A Benchmark for Evaluating Differentially Private Synthetic Data for Structured Datasets Containing Natural Language

Introduction

Differentially private (DP) synthetic data generation is a promising technique for utilizing private datasets that otherwise can’t be exposed for model training or other analytics. While much research literature has focused on generating private unstructured text and image data, in enterprise settings, structured data (e.g., tabular) is more common, often including natural language fields or components. Existing synthetic data evaluation techniques (e.g., FID) struggle to capture the structural properties and correlations of such datasets. In this work, we propose Struct-Bench, a framework and benchmark for evaluating synthetic datasets derived from structured datasets that contain natural language data. The Struct-Bench framework requires users to provide a representation of their dataset structure as a Context-Free Grammar (CFG). Our benchmark comprises five real-world and two synthetically generated datasets, each annotated with CFGs. We show that these datasets demonstrably present a great challenge even for state-of-the-art DP synthetic data generation methods. Struct-Bench also includes reference implementations of different metrics and a leaderboard, thereby providing researchers a standardized evaluation platform to benchmark and investigate privacy-preserving synthetic data generation methods. Further, we present a case study showing how to use Struct-Bench to improve the synthetic data quality of Private Evolution on structured data.

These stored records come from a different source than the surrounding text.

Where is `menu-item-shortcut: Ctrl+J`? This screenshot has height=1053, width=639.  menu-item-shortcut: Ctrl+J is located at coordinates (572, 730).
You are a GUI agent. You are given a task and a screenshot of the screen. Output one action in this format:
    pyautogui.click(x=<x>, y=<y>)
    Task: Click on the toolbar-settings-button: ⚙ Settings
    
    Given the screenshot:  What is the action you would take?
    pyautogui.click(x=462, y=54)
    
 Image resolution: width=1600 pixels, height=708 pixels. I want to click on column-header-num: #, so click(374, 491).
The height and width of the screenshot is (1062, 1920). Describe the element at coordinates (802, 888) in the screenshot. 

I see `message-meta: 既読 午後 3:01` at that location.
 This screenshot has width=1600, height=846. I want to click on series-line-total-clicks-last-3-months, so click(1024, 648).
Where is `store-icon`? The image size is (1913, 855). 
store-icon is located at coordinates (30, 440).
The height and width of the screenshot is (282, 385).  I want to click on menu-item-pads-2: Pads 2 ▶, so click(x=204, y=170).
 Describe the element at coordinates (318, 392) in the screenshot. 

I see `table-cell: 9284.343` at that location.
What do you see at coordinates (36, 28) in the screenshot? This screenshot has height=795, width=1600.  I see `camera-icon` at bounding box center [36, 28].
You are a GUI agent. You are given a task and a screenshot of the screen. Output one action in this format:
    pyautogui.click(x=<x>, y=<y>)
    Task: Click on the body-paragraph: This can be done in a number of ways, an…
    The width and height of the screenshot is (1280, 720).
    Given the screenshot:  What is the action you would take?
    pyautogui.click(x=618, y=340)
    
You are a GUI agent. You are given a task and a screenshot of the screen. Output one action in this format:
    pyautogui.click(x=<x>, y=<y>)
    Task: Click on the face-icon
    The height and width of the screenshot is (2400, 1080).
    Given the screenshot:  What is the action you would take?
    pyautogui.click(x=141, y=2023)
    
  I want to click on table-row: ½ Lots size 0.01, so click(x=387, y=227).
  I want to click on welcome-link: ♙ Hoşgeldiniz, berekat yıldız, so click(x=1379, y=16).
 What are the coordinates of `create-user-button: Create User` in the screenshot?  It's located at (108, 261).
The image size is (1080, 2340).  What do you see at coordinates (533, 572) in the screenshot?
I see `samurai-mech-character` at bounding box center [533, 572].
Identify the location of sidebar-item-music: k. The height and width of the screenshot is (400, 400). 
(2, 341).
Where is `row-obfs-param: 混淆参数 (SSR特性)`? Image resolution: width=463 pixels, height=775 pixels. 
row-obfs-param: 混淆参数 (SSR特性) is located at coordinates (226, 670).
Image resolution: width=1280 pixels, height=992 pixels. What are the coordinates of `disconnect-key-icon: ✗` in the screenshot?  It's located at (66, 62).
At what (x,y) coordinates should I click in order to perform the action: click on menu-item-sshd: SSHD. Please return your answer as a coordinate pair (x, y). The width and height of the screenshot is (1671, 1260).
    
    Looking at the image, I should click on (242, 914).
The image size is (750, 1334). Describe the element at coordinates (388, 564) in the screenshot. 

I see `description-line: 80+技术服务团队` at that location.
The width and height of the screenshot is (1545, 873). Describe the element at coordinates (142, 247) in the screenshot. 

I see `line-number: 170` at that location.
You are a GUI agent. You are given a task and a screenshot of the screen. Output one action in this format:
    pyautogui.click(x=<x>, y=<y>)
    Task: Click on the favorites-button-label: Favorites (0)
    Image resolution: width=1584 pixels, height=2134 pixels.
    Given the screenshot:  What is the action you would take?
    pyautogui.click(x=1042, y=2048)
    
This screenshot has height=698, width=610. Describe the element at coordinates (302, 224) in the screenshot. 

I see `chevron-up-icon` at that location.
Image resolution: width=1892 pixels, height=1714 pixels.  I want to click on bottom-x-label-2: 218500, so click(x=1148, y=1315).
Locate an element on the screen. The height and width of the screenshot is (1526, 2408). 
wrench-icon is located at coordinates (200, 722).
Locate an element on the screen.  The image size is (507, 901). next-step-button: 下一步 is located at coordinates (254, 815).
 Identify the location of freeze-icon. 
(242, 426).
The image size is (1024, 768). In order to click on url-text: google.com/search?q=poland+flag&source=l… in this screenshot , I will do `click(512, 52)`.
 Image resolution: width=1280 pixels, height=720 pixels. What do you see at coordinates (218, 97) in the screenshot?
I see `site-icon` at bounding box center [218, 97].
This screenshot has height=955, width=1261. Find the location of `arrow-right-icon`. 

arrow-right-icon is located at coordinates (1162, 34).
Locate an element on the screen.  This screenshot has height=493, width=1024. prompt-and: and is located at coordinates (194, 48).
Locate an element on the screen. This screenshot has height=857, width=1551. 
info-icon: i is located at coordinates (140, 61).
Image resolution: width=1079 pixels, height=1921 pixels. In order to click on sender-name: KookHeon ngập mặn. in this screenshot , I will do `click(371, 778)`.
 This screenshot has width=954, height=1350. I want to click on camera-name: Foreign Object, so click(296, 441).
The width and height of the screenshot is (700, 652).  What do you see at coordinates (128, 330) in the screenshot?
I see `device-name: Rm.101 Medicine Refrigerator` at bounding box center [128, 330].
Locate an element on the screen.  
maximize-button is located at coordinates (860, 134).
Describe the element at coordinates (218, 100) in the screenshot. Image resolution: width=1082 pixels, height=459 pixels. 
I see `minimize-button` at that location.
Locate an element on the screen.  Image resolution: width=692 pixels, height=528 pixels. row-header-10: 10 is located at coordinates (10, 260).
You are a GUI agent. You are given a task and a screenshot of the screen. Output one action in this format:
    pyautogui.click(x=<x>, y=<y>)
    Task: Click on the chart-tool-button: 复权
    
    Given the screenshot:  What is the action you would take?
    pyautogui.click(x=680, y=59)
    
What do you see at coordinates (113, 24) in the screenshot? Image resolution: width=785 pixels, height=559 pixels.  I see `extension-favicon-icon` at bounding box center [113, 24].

The benchmark and the leaderboard will be publicly available at https://struct-bench.github.io.

Struct-Bench Average Benchmarking Results

Baseline Structural Metrics Non-Structural Metrics Downstream Acc ↑
CFG-PR ↑ KND ↓ AM ↓ KNN-Precision ↑ KNN-Recall ↑
IF (ε = 0) 0.8633 0.2614 35.8261 0.2354 0.0573 0.5412
FT (ε = ∞) 0.0768 0.0315 52.6984 0.2141 0.1898 0.4426
DP-FT (ε = 4) 0.0000 0.0020 0.0060 0.0092 0.0279 0.3802
PE (ε = 4) 0.8648 0.1595 40.0860 0.2639 0.0491 0.5442

Analysis

Based on an analysis of the results on Struct-Bench, we present the following observations:
  • No single metric fully describes synthetic data quality. For a single algorithm and dataset, some metrics can be high, while others remain low. This further motivates the need for Struct-Bench, which aggregates many diverse metrics.
  • Existing DP synthetic data generators struggle to learn complicated data structures. All baselines achieve a CFG-PR score below 0.2 on the ICLR dataset, which features more node types and a significantly more intricate graph structure than ShareGPT.
  • DP fine-tuning alone cannot learn structure. At ε = 4, it achieves a CFG-PR of 0 on all of our datasets. Even at ε = ∞, it reaches at best a CFG-PR of 0.53 on ShareGPT, seemingly because ShareGPT has fewer formatting tokens than other datasets (e.g., JSON tags in tabular datasets).
  • PE and IF learn structure at the expense of semantic performance. Although PE and IF reliably capture the data structure, they suffer from poor semantic performance (nearly 0 Recall).